Korean Entertainment: What do we recommend?

July 18, 2014

By Tae Hong

We’ve lost count of how many times Netflix and Pandora recommendations have failed us in our quest to find the perfect this for that, especially when it comes to finding Korean pop culture outside the mainstream.

Whether you’re new to the whole Korean entertainment thing or have a quiet night reserved for TV/movie/music binging and just want to discover something new, welcome — Korea’s got a little something for everyone.

MBC's "H.I.T."

MBC’s “H.I.T.”

If you like “Criminal Minds,” you’ll like “H.I.T.”

Addiction to watching ridiculously attractive people — lookin’ at you, Derek and Reid — chasing down serial killers is definitely not a problem, especially when a just-as-addicting K-drama exists to fill your empty nights.

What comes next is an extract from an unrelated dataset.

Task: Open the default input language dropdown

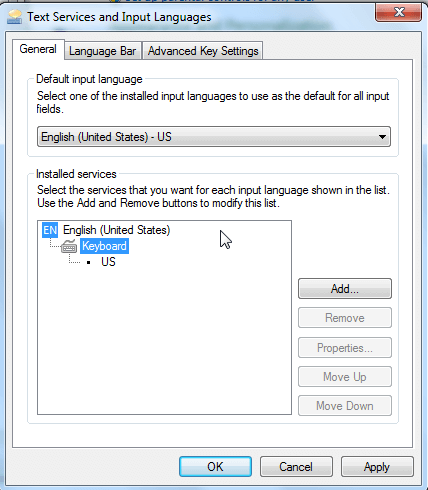Action: 214,137
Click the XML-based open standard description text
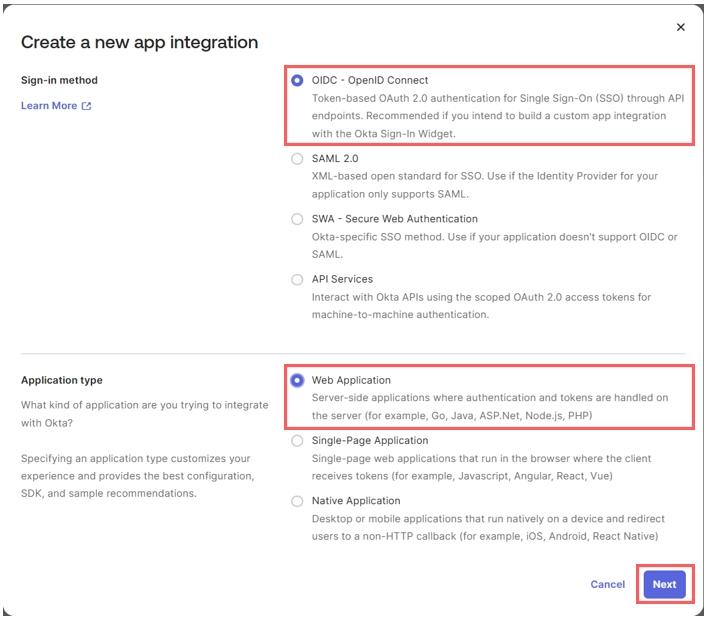707x619 pixels. [485, 185]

And especially when that drama stars not just winning queen Go Hyun-jung, but also a pre-superstar Ha Jung-woo.

Romantic comedies and melodramas may be the K-drama norm, but 2007’s “H.I.T” proved it can be just as fun watching a Korean-style police thriller about an emotionally damaged policewoman tracking a seriously disturbed serial killer with the help of a prosecutor by her side. Not the ideal drama for romance lovers, but if darker flicks are more your style, you’ll love this one.

 

New Entertainment World's "New World."

New Entertainment World’s “New World.”

If you like “The Departed,” you’ll like “New World.”

Martin Scorsese’s “The Departed,” which itself is a remake of the Hong Kong police thriller “Infernal Affairs,” is arguably one of the best American crime pics made in the past decade. Police-rat identity crisis? Yes. Lots of guns, knives and bloodied good-looking people? So much yes.

Enter “New World,” in which (the perfect) Lee Jung-jae pulls a Leo, playing a cop who finds himself a rat years-deep in a powerful crime organization that has just lost its head.

In a brilliant performance that one-ups Mark Wahlberg’s famous maybe-maybe-not-maybe-f***-yourself pottymouth cop, Hwang Jung-min delivers the supporting role of the year as the sleazy head of one of the organization’s branches. “New World” will restore your faith in Korean crime films. Hopefully.

 

If you like Daft Punk, you’ll like The Koxx.

The colorful, wonderful electronic indie band The Koxx will make you stare but listen in the same way the famously helmeted French duo of Daft Punk did.

Electro-punk-rock is — excuse us — rocking the Korean indie scene at the moment, and The Koxx is at the forefront of it. Listen to “Access OK” or, goodness us, the single track “Love Dance,” and imagine it right at home sitting next to “Random Access Memories.”

Recommendations: Their entire discography, but if you have to pick one, try “12:00.”